We got a few suggestions from local bartenders about which to try and we were very pleased with them. The first, and most commonly suggested, was The Smiths-inspired Frankly Mr. Shankly IPA. It was not a pain in the a**, as Morrisey says; instead it was a very balanced grapefruity IPA. I don’t usually like IPAs, but this one was really refreshing.
We followed it with the Pomegranate Sour. This one got us right to the point of almost too sour, but it evens out with a nice sweet finish.
Our third and fourth picks were the Rooster’s Black Widow Schwarzbier and the Dirty Chai Stout. Both of them had a coffee taste, but the stout was almost on the spicy side.
- Verdict: The best brewery for fans of The Smiths, and IPA’s
- Must-Try: Frankly Mr. Shankly IPA
- Saltfire | Address: 2199 S W Temple, South Salt Lake, UT
Get ready for some more history, y’all.
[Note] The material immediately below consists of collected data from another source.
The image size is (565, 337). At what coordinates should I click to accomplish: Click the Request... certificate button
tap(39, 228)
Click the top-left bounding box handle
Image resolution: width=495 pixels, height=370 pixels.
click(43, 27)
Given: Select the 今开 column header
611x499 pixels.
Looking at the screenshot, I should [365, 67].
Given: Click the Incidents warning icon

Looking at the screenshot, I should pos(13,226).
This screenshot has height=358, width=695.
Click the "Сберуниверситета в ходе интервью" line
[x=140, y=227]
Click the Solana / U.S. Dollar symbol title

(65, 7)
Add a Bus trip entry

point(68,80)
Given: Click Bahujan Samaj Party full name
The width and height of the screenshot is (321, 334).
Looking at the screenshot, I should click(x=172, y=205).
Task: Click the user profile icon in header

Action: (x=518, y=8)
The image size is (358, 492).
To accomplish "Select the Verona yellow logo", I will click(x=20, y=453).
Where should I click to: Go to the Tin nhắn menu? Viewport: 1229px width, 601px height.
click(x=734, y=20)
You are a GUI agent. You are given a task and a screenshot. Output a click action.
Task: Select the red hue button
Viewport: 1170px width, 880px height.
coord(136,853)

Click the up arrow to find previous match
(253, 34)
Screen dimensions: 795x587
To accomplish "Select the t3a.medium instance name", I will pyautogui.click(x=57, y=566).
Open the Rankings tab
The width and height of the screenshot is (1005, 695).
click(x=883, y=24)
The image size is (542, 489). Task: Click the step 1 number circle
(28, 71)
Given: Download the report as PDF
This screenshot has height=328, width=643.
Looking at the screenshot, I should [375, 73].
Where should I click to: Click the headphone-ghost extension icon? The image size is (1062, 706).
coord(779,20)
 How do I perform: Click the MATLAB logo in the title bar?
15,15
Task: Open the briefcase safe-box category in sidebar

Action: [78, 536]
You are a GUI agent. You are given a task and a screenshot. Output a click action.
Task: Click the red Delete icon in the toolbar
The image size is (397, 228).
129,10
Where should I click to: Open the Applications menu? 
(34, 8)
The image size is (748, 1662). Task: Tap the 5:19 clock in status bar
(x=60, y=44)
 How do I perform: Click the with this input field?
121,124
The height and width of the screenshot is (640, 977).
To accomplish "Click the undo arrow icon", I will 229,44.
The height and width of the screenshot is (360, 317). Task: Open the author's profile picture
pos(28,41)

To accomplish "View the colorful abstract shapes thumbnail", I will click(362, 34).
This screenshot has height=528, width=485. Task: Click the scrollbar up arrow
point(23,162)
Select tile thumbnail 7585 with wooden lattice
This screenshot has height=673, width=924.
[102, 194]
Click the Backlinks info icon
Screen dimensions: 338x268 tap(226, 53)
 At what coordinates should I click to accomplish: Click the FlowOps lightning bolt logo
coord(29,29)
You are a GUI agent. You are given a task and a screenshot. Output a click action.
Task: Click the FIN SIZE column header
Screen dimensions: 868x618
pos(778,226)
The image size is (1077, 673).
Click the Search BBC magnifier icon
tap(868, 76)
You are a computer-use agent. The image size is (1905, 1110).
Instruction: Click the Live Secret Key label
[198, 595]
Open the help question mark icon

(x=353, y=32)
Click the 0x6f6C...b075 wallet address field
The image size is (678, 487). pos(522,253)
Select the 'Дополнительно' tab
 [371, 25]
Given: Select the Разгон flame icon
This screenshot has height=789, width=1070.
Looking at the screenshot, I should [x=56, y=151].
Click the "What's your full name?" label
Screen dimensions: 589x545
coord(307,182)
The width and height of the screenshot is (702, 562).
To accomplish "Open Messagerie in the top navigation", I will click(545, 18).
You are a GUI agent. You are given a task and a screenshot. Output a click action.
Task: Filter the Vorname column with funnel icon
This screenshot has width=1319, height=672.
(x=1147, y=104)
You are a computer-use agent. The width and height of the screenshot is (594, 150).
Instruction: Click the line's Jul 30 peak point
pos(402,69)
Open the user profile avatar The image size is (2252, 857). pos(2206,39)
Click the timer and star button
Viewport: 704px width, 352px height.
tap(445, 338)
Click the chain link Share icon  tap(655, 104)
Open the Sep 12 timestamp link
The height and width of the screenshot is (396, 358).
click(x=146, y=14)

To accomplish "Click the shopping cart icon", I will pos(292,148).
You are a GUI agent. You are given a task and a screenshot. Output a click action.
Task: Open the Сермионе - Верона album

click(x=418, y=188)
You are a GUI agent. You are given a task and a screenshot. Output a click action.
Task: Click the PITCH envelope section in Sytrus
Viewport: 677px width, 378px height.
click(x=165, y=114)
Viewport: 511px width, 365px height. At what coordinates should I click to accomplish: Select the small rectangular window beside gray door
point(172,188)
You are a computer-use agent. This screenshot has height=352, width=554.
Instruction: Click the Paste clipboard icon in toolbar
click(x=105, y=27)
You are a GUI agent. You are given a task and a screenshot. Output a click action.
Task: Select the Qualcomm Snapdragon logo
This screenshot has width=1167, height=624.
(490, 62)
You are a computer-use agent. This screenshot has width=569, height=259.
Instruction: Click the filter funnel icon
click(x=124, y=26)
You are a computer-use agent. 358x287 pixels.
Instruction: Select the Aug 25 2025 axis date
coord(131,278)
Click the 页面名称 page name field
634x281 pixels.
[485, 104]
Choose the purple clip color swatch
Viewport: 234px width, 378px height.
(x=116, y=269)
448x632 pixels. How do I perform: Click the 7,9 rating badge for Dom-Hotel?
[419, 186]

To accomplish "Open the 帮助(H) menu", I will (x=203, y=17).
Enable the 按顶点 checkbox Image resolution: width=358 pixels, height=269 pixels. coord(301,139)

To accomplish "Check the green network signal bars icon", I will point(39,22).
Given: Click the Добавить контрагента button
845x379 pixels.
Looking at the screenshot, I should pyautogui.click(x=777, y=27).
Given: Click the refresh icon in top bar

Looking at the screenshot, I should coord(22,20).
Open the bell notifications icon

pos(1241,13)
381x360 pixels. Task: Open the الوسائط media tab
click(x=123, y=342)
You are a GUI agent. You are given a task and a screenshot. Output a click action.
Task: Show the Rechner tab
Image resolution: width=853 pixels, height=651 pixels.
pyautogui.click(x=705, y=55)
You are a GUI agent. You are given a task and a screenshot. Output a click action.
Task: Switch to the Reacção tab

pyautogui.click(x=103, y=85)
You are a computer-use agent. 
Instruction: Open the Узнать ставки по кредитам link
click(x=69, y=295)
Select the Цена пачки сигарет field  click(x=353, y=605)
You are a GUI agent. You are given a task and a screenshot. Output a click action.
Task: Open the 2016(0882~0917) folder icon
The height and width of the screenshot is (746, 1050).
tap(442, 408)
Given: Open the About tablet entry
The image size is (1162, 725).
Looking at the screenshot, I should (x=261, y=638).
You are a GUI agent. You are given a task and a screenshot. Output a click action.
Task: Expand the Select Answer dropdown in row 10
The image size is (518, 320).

From 1850s to Prohibition, Louisville, KY was the spot to try a new beer style: the Kentucky Common. Cue Lia raving about how amazing Louisville is. Incidentally, we do have a brewery guide to Louisville!
Refrigeration was expensive and ice wasn’t readily available in Kentucky at the time. So brewers would brew beer at high temperature and age it for a very short amount of time. This reduced carbonation and made it so the beer didn’t need to be cooled for very long. It kept costs down and created a sweet dark ale. Sadly, this style has since mostly died out.
But Jeremy, why are you talking about Kentucky? Like, we get it. Lia is from Louisville. Can we get back to Utah, please?
We do have a point, we promise! Level Crossing brews the You-tah Uncommon, a resurrection of this old style. I love a distillery, specifically the sourdough bread smell that wafts throughout. This beer smells exactly like that.
It has a dark color, but it’s deceiving; the taste is super light and malty. Level Crossing also has a coffee variety, where they’ve thrown locally roasted beans in. It’s one of my favorite drinks I had this trip!
They also serve food here. Just a heads up: their homemade pickles are as spicy as the menu warns. Oh, and their Reuben is delicious!
- Verdict: The best brewery for anyone obsessed with Kentucky (and history)
- Must-Try: You-Tah Uncommon and its variants
- Level Crossing | Address: 2496 S W Temple, South Salt Lake, UT
A word that came to mind upon entering was “industrial.” The history of the tasting room is basically “Hey we have a bunch of space in this corner of the warehouse, should we open it up to the public?” You’ll be sitting and sipping among giant beer vats, which feels very homey and bespoke.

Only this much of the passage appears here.